CHAPTER IX. THE GOLDEN
JOURNEY, by A. Keith Borrowdale

 

I HAVE little
enough space, alas, to describe in full detail the extent of our preparations
for combating the mysterious menace of the Vivores. Much will emerge as my tale
proceeds; for the moment, I touch broadly on the general appearance of our “caravan”
as it set out across the Martian wastes—as it might have been observed,
perhaps, by some alien eye scanning the sandy desert from the distant
mountains.

All of us
(needless to say) wore heavy suits of protective “armor”—heavy, that is to say,
upon Earth, although on Mars we hardly noticed the weight—certainly welcomed
the warmth of the strange garments against the undoubted chill of the long
bright Martian autumn. The suits resembled diving suits,
tunic
and trousers (for both sexes) in one piece, the material a compound of asbestos
and flexible plastic—water-, gas- and fire-proof. The helmets were large
transparent globes of unbreakable “kalspex,” a variant on perspex patented by
our leader some years before. When not in position they could be folded back
over the shoulders to admit of free breathing. Pulled into place, they
automatically locked on an aluminum rim at the neck, and this process also
automatically brought into operation the oxygen-breathing apparatus carried
partly on the wearer’s back, partly on his chest.
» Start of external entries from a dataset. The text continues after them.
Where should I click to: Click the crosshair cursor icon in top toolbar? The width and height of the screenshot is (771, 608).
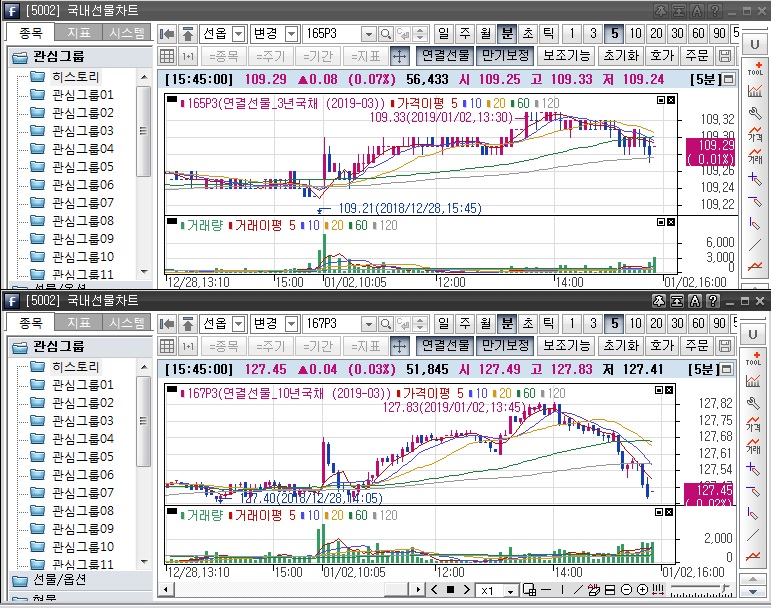399,56
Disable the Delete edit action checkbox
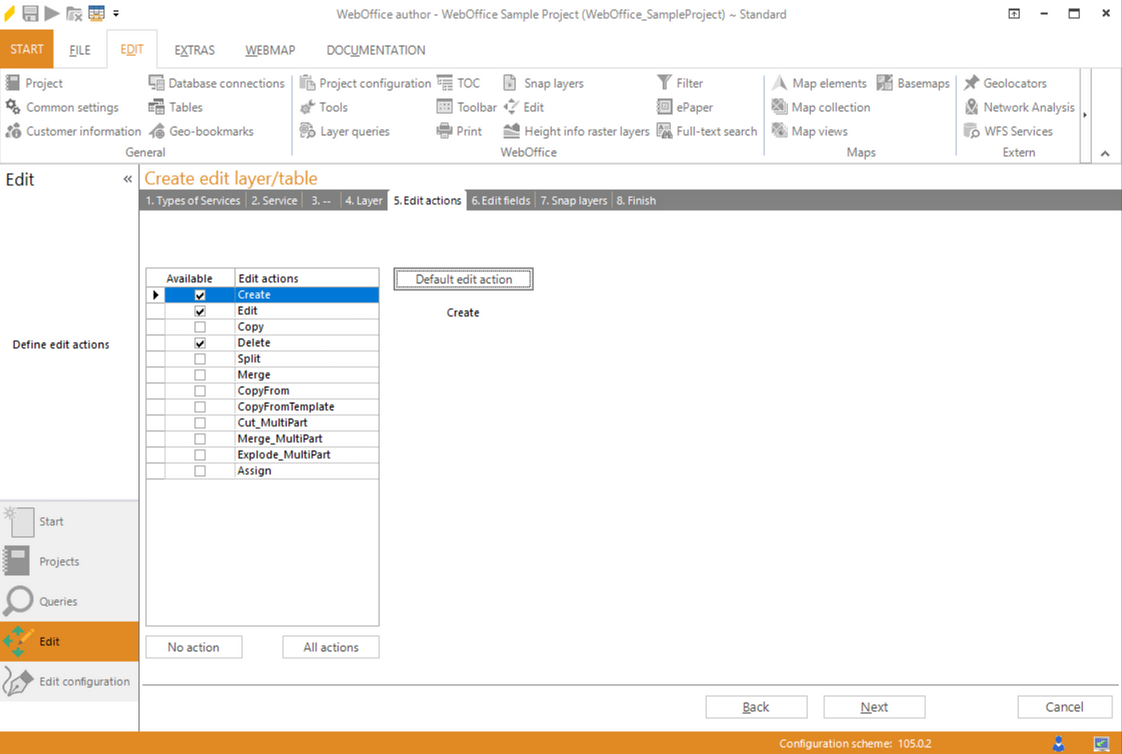The image size is (1122, 754). 199,342
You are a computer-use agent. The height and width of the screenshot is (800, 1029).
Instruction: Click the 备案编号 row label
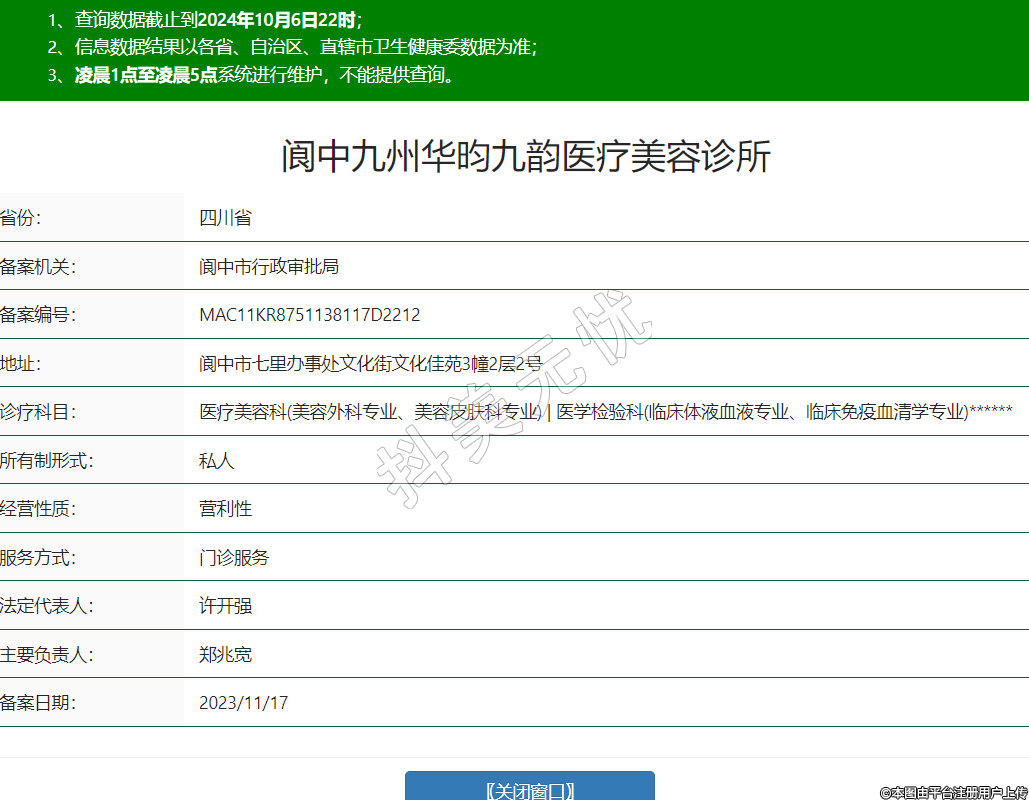point(38,315)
It was possible, for air-conservation
purposes, to switch off this apparatus, in which case breathing the free
external atmosphere was achieved through a valve.

With
the helmets in position, the members of the party could communicate with each
other by means of small microphones and short-wave radio receivers mounted
close to the mouth and ears. It was a matter simply of speaking quite normally
within the globes. Additional microphones and loudspeakers, mounted externally,
made it possible to communicate with any outside parties not wearing the
garments.

Thus
we garbed ourselves then—and must have seemed a group of strange, amorphous
creatures, indeed, as we clustered around the rocket ready to depart. Both the
entrance hatches had been closed, of course, and locked by a special method
also devised by Dr. Kalkenbrenner. In addition, an ingenious invisible
barrier—an arrangement of photo-electric cells—had been contrived to encircle
the whole ship. Any unauthorized approach to it was made known by an immediate
radio danger signal, transmissible into the helmets of the rescue expedition up
to a distance of some eighty miles.

As
to transport: we had carried with us in the
Comet
,
and assembled in readiness the afternoon before, the component parts of a small
but extremely powerful caterpillar tractor—virtually a light tank. It was large
enough to carry three—even more if necessary; for the rest (and for MacFarlane
and McGillivray once we had rescued them—even Malu) there was ample room in the
trailer attached—space also for our necessary concentrated food supplies, first-aid
gear and (in some instances considerably bulky) weapons.